Monthly Archives: August 2015

#Book Review #Gosetawatchman #Harperlee

Was Harper Lee competent enough to consent to the publication of Go Set a Watchman? According to the State of Alabama’s Human Resources Department’s investigation, yes she was. But let’s just imagine for a moment that the answer was no. That in actual fact Lee stands by her wish not to have the book published. Does that mean we shouldn’t read it? Beyond that, what are we reading? Is it in fact a first draft of To Kill a Mockingbird refined and edited by Tay Hohoff or is it meant to be a follow up, a sequel to the Pulitzer Prize winning novel?

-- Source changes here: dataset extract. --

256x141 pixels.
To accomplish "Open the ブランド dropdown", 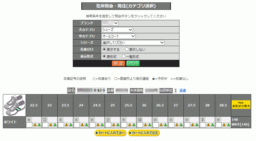I will coord(110,23).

Having read the book I guess my feelings on the first question are clear. If I’m honest it had never even occurred to me not to read it till a friend mentioned that she wasn’t sure. I can sort of understand where she is coming from. Is reading something someone didn’t intend to be published prying into their privacy? If it is, should we take the same stance on books published posthumously, such as Chaucer’s The Canterbury Tales, Austen’s Northanger Abbey and Persuasion and more recently Anne Frank’s Diary? I’m sure many people would argue that the situation isn’t comparable as Harper Lee is still alive but these are just my musings.

I have to be honest and say I don’t know the full publication histories of those books listed above. Bar Anne Frank’s diary, I’ve no idea if the authors had submitted the manuscripts to their publishers well in advance of dying, if they had then it would seem right to take their book to the final stage of publication. Which sort of takes us to the next question, is the Go Set a Watchman manuscript a completed book waiting for publication? It certainly reads as if it is.

Lee’s writing style is different in this book; there is something much softer in her writing in To Kill a Mockingbird, a fondness for the place and people she is sharing with us that isn’t quite there in Go Set a Watchman. It could be argued that this is because Watchman became Mockingbird. With editorial insight, fine tuning and redrafts her writing became more refined. But I’m not convinced. Go Set a Watchman has two distinct tones, the harsh scratchy edge that tells the story of 26 year old Jean Louise Finch coming home to visit from New York, and the childhood memories of Scout. When Jean Louise reminisces we see the style and softness of Mockingbird. These are memories she is fond of, a time that is precious, possibly rose tinted. In contrast her visit back from New York is tainted with disappointment, anger and what she sees as betrayal. Whether a first draft or a sequel I believe the writing style differs because of the emotional place Lee is in when writing about the events rather than because of a refinement or improvement in her writing.

I don’t want to make this review a spoiler because people should read this book and journey with Harper Lee themselves. What I will say is that I feel that the end brings the two parts of Lee together, a place of acceptance. And maybe just maybe in her later years she realised the need to let this story be told in order to let go of a god she had created in Atticus Finch.